All lines from the one containing "Ouvidoria (1246, 95)" through the end of the data below must be reproduced exactly, and no others.
---------- Records to process
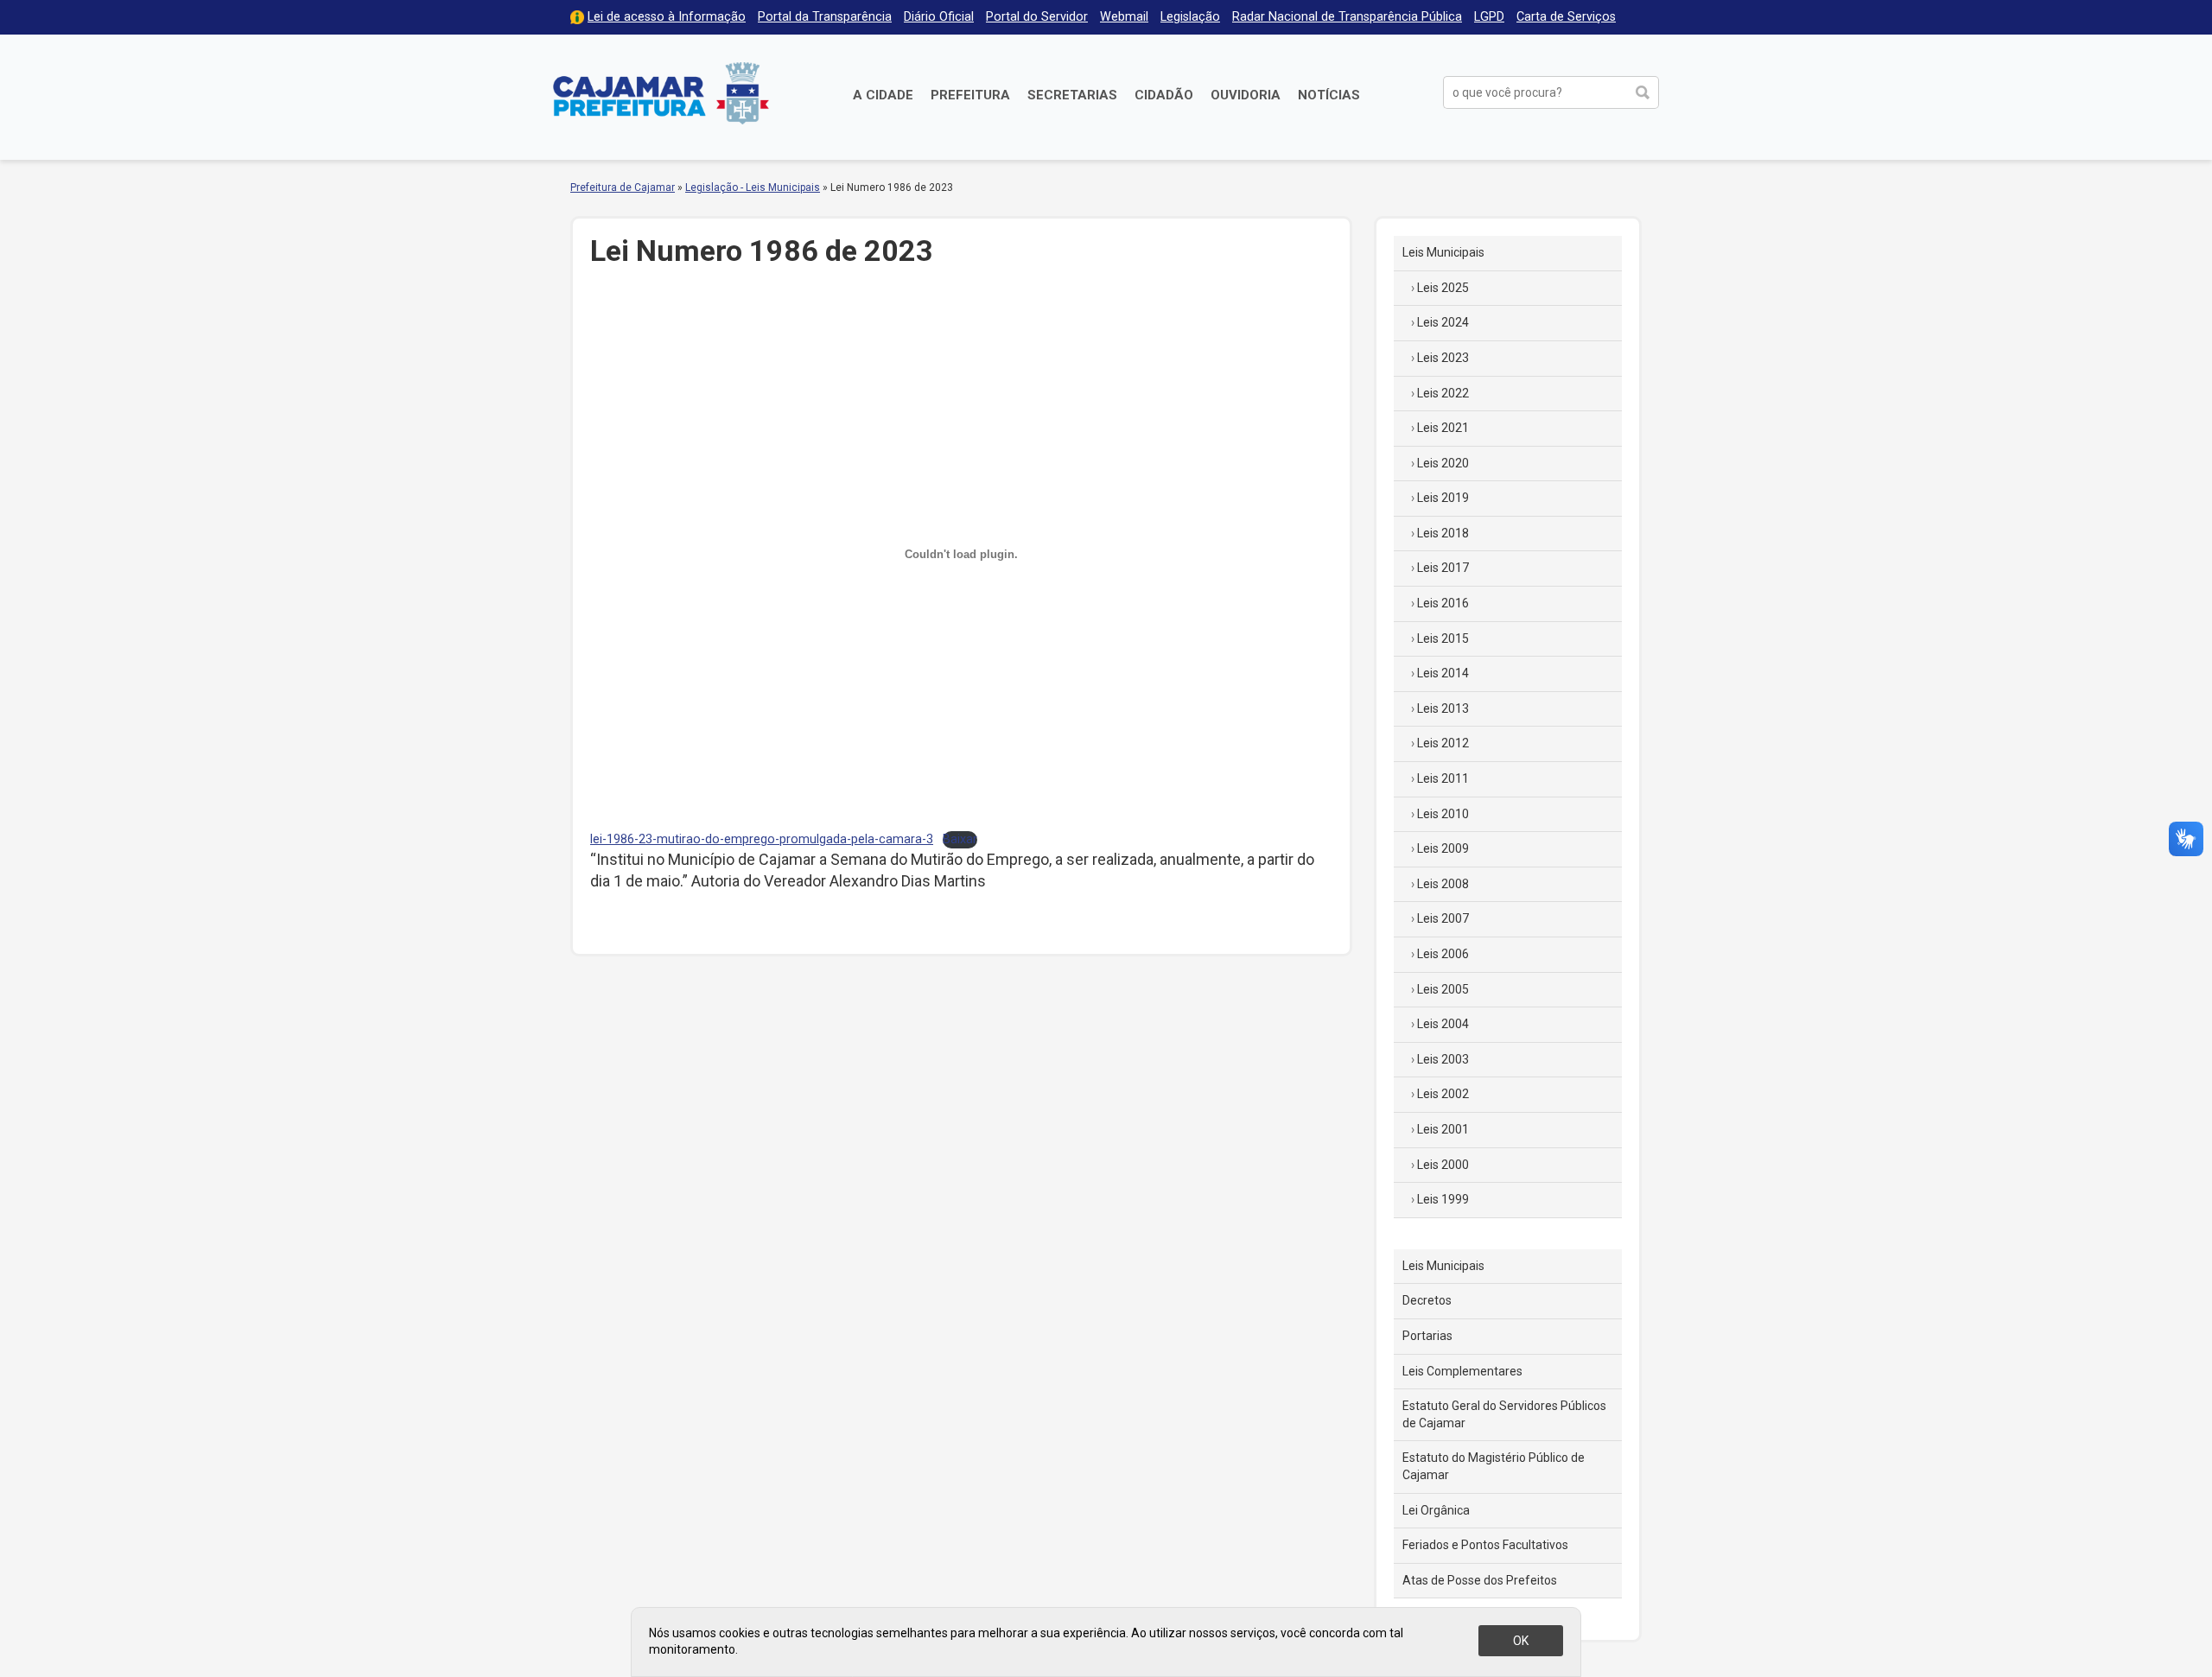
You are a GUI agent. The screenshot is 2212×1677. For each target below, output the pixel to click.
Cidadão (1164, 95)
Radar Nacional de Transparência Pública (1347, 17)
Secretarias (1072, 95)
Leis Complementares (1462, 1371)
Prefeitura (970, 95)
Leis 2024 (1443, 322)
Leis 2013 (1443, 708)
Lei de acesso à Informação (667, 17)
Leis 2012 (1443, 743)
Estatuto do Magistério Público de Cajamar (1493, 1466)
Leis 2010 (1443, 814)
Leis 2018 (1443, 533)
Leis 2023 (1443, 358)
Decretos (1427, 1300)
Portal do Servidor (1037, 17)
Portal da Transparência (825, 17)
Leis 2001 (1443, 1129)
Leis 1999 (1443, 1199)
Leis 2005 (1443, 989)
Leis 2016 (1443, 603)
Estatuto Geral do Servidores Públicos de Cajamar (1504, 1414)
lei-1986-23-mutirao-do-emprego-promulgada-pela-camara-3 (761, 839)
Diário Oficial (939, 17)
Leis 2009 (1443, 848)
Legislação (1190, 17)
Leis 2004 (1443, 1024)
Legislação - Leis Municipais (752, 187)
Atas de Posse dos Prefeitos (1479, 1580)
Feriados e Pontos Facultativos (1485, 1545)
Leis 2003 (1443, 1059)
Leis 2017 (1443, 568)
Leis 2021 (1443, 428)
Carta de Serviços (1566, 17)
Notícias (1329, 95)
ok (1521, 1641)
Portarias (1427, 1336)
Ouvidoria (1246, 95)
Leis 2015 (1443, 638)
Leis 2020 (1443, 463)
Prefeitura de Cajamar (661, 93)
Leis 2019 (1443, 498)
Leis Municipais (1443, 252)
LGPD (1489, 17)
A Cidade (883, 95)
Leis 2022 (1443, 393)
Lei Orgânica (1436, 1510)
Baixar (960, 839)
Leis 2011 (1443, 778)
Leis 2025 (1443, 288)
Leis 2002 (1443, 1094)
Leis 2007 (1443, 918)
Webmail (1124, 17)
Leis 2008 (1443, 884)
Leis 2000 (1443, 1165)
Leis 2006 (1443, 954)
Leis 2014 (1443, 673)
--------------------
◆ Answer to the problem ◆
Ouvidoria (1246, 95)
Leis 2015 (1443, 638)
Leis 2020 (1443, 463)
Prefeitura de Cajamar (661, 93)
Leis 2019 (1443, 498)
Leis Municipais (1443, 252)
LGPD (1489, 17)
A Cidade (883, 95)
Leis 2022 (1443, 393)
Lei Orgânica (1436, 1510)
Baixar (960, 839)
Leis 2011 (1443, 778)
Leis 2025 (1443, 288)
Leis 2002 (1443, 1094)
Leis 2007 (1443, 918)
Webmail (1124, 17)
Leis 2008 (1443, 884)
Leis 2000 (1443, 1165)
Leis 2006 (1443, 954)
Leis 2014 (1443, 673)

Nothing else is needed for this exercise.